Reposándose ya algún tanto, y dejando de salir contra los romanos, tuvieron ojo a que estaban atentos y distraídos en sus obras y en su campo, porque pensaban que los judíos se habían ido por el trabajo y miedo que tenían: salieron todos secretamente por la puerta adonde está la torre de Hípico, y echaron fuego a todas las obras que los romanos habían hecho. Salían armados contra los romanos, hasta llegarse a los fuertes que tenían éstos hechos delante de su campo; pero fueron movidos para mal de los judíos, tanto los que allí estaban cerca, como los de más lejos. La disciplina y uso de las armas que los romanos tenían, vencía el atrevimiento y audacia de los judíos; y habiendo hecho huir los primeros que hallaron, hacían fuerza contra los otros que se recogían. Trabóse una fiera pelea cerca de las máquinas e ingenios de los romanos, procurando los judíos ponerles fuego en sus ingenios y máquinas, resistiendo y trabajando los romanos por defenderlos, y así se levantaban las voces hasta el cielo de ambas partes; y muchos de los que estaban en la vanguardia y delantera, murieron.

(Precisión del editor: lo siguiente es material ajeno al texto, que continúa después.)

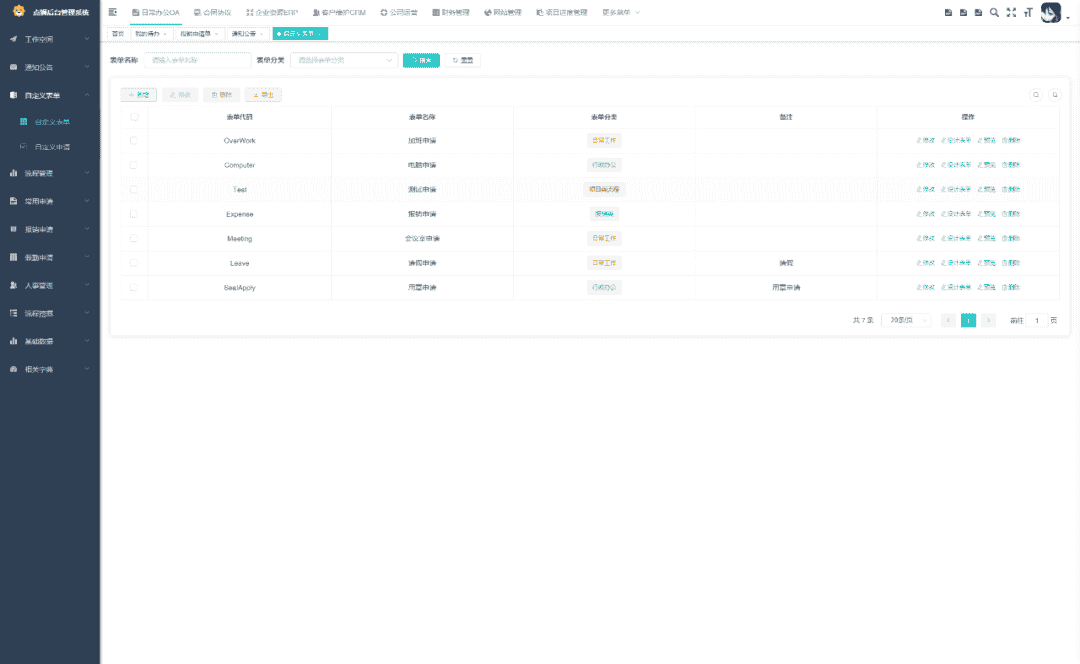Open the page size dropdown in pagination
This screenshot has width=1080, height=664.
tap(905, 321)
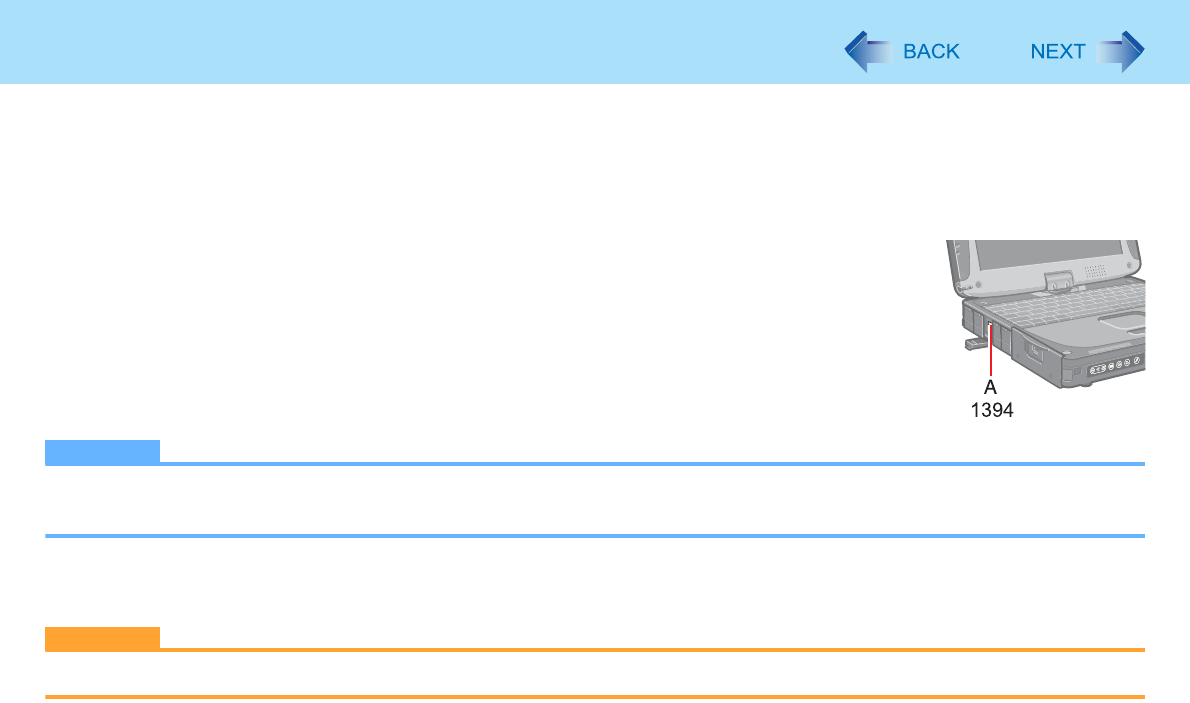Click the blue BACK arrow icon
The width and height of the screenshot is (1190, 703).
(x=868, y=52)
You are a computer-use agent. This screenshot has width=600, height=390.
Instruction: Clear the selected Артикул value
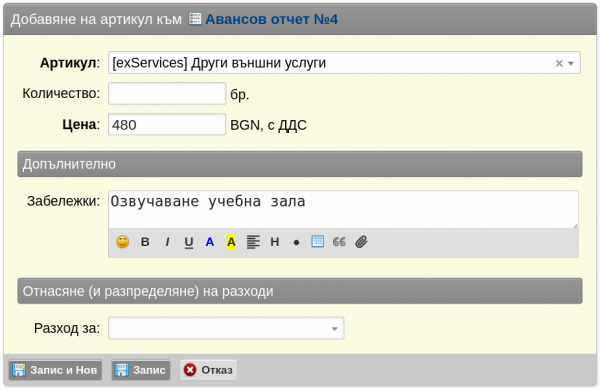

El atrevimiento de los judíos era mayor, por lo cual eran superiores, y había ya tomado el fuego en las obras de los romanos; y fuera ciertamente todo abrasado, si los más escogidos de Alejandría no hubieran resistido, peleando muchos de ellos más esforzadamente que lo que de ellos se esperaba; porque ciertamente se adelantaron en esta guerra a los más valerosos, hasta tanto que, el capitán y emperador Tito, acompañado con los más esforzados caballeros de los suyos, dio en los enemigos, y él por su parte mató doce hombres de la parte contraria que le vinieron delante; y por temor de la matanza que se hacía en los judíos, forzados todos a huir, hízolos recoger dentro de la ciudad, y de esta manera libró sus máquinas e ingenios del fuego.

Aconteció que en esta pelea fué preso un judío vivo, y mandó Tito crucificarlo delante del muro, por ver si por ventura los otros que dentro estaban, espantados con esto se rendirían.

Después de haber partido de aquí el capitán de los idumeos, llamado Juan, estando hablando delante de los muros con un soldado conocido, fué herido en el pecho por un árabe con una saeta, y luego en la misma hora murió, y dejó por cierto gran dolor y llanto a los judíos, y mucha tristeza a los revolvedores, porque era hombre pronto en sus manos, y esforzado y muy sabio.